Otra política es posible

 

Dedicado a Pepe Múgica, por cuya bonhomía personal y política debería estar paseando eternamente por el ágora rodeado de jóvenes.

 

Permítanme los lectores de esta columna que, después de las dos semanas anteriores escribiendo sobre la política desde la desesperación, esta semana lo haga desde la esperanza y, como las palabras de Pepe Múgica, presidente de Uruguay desde 2010 a 2015, en su despedida de la política activa como senador, reflejan mucho mejor lo que es un compromiso político basado en la ética y en la voluntad de servicio a la comunidad, replique aquí sus palabras:

A los colegas: sinceramente me voy porque me está echando la pandemia.
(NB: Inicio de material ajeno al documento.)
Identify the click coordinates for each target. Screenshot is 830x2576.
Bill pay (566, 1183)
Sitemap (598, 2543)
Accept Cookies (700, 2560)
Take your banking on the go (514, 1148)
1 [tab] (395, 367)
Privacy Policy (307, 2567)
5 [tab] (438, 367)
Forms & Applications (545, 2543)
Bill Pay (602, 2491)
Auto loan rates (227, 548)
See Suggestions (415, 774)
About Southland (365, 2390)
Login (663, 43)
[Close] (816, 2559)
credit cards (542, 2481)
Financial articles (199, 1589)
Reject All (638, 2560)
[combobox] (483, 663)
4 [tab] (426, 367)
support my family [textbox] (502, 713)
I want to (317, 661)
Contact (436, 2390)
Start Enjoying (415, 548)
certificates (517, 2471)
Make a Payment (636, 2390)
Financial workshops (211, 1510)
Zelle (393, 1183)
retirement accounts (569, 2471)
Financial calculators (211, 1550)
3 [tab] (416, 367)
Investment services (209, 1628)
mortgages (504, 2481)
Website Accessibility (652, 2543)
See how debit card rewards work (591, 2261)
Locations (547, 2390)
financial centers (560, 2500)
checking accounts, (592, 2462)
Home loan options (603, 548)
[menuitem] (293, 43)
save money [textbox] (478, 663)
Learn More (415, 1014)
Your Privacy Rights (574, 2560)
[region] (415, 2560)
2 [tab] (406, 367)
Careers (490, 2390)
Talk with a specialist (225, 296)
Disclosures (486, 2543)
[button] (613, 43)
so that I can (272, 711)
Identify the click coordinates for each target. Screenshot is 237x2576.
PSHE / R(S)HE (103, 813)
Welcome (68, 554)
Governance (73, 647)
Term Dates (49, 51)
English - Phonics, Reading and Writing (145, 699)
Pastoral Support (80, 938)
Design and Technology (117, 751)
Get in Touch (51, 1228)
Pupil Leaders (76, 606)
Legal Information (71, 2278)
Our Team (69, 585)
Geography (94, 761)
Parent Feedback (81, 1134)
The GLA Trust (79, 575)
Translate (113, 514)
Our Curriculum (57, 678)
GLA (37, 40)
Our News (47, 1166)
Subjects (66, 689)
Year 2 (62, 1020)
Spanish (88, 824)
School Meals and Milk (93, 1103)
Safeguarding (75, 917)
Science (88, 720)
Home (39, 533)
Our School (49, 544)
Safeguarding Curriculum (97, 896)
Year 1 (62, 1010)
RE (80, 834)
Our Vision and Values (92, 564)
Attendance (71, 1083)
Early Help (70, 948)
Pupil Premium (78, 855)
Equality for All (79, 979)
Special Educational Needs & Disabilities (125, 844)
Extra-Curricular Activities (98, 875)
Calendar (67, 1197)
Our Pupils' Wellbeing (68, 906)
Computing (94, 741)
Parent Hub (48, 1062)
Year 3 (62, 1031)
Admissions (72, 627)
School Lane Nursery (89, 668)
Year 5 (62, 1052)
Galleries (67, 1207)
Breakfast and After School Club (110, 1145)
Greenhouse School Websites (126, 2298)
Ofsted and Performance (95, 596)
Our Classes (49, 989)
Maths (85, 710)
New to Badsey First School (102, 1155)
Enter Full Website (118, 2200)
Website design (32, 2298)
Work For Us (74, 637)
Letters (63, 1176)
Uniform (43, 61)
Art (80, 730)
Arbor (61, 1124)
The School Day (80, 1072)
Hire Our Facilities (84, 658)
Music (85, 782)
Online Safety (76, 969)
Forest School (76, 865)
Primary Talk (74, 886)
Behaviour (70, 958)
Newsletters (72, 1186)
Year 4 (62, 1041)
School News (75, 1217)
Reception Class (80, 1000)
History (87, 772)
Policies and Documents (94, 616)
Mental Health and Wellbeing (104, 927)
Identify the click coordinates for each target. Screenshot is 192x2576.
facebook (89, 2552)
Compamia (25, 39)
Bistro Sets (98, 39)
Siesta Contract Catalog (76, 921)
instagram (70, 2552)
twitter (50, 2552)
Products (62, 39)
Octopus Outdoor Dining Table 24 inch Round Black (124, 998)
Ser senador significa hablar con gente y andar por todos lados. El partido no se juega en los despachos, y estoy amenazado por todos los lados, por cuenta, por doble circunstancia: por vejez y por padecer una enfermedad inmunológica crónica.

Si mañana aparece una vacuna yo no me puedo vacunar. Y entonces tengo que tomar esta decisión y agradecerles la paciencia que han tenido de soportarme, y han sido muy elogiosos, demasiados elogios. Yo tengo mi buena cantidad de defectos, soy pasional, pero en mi jardín hace décadas que no cultivo el odio. Porque aprendí una dura lección que me impuso la vida: que el odio termina estupidizando porque nos hace perder objetividad frente a las cosas.

El odio es ciego, como el amor, pero el amor es creador y el odio nos destruye, y una cosa es la pasión y otra el cultivo del odio, porque hasta hace poco creíamos con pasión una definición de la libertad. Y ahora la ciencia nos dice si por libertad se entiende seguir los deseos y las inclinaciones, la libertad existe, si por libertad se entiende que somos capaces nosotros de gestar esas inclinaciones y esos deseos, la libertad no existe.

He vivido con una definición y me cambiaron toda la letra ahora. Este problema lo tienen las nuevas generaciones. La política tendrá que hacerse cargo, porque la política es la lucha por la libertad humana. Aunque suene a quimera.

Mucha gente nos ha dado el apoyo estos años, veinte y pico de años. Tengo que estarle agradecido a ellos: los que deciden anónimos por ahí, en el seno del pueblo. En política no hay sucesión. En política hay causas. Y los hombres pasamos y las mujeres también. Todos pasamos.  Algunas causas sobreviven y se tienen que transformar y lo único permanente es el cambio. La biología impone el cambio, pero también tiene que haber una actitud de cambio, de dar oportunidad a nuevas generaciones, construir, ayudar a construir el porvenir, ya que la vida se nos va y es inevitable. Pero las causas quedan.

Por eso he pasado de todo en la vida: estar seis meses atado con alambre, con las manos en la espalda; irme del cuerpo por no poder aguantar en un camión dos días o tres; estar dos años sin que me llevaran a bañarme y tener que bañarme con un frasco, en una taza de agua con un pañuelo. He pasado de todo, pero no le tengo odio a nadie. Y le quiero transmitir a los jóvenes: hay que darle gracias a la vida, triunfar en la vida no es ganar. Triunfar en la vida es levantarse y volver a empezar cada vez que uno cae. Gracias. Gracias señora presidenta”.

POSTDATA: José Alberto Mujica Cordano, Pepe Mujica, es un político uruguayo, presidente de Uruguay entre 2010 y 2015. Vive en la misma casa humilde en la que vivió siempre, una chacra en una zona rural de Montevideo. Y es que, desde el punto de vista de la filosofía de la vida, piensa que “es mejor vivir liviano de equipaje. Con poco, con lo justo». Una práctica política de servicio a la comunidad y un estilo de vida humilde por lo que se le conoce como el «presidente más pobre del mundo» y desde luego el más honrado. Vean y comparen.